__Problem to solve__
From the material below, copy every line in which the word "section" occurs.

——————————

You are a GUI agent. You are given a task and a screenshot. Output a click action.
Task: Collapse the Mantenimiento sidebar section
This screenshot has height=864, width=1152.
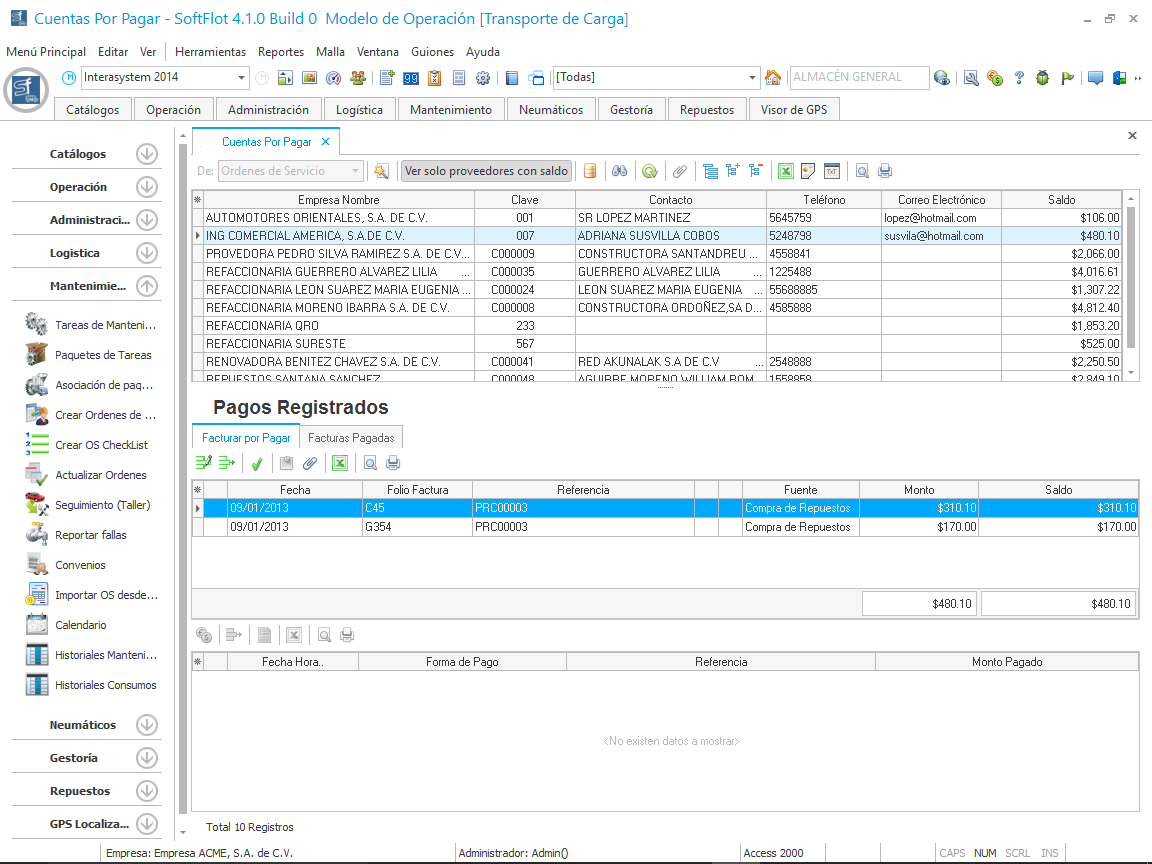147,286
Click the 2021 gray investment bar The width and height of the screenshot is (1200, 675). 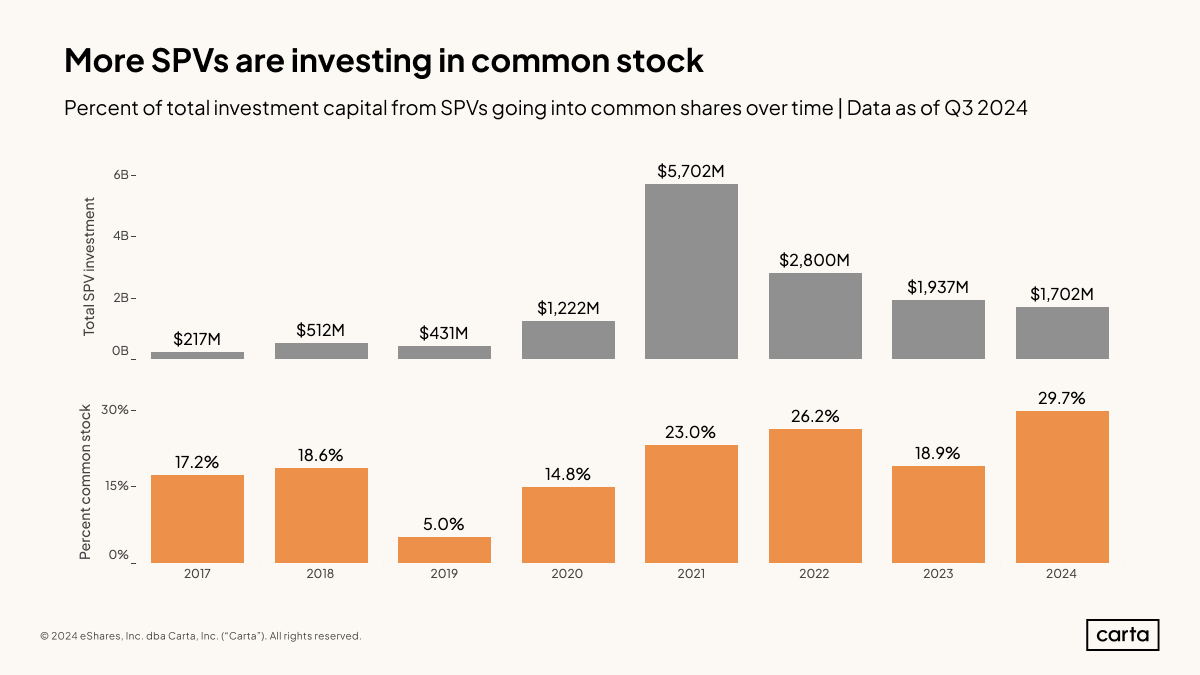(691, 271)
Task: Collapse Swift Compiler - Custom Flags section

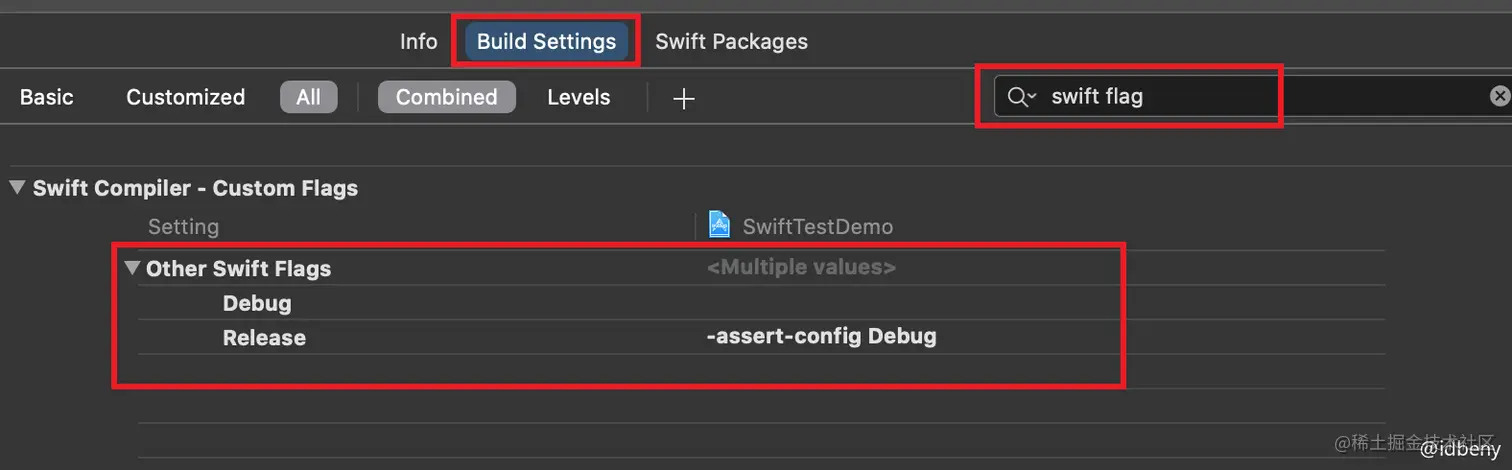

——————————

__Written solution__
Task: Collapse the Mantenimiento sidebar section
Task: Collapse Swift Compiler - Custom Flags section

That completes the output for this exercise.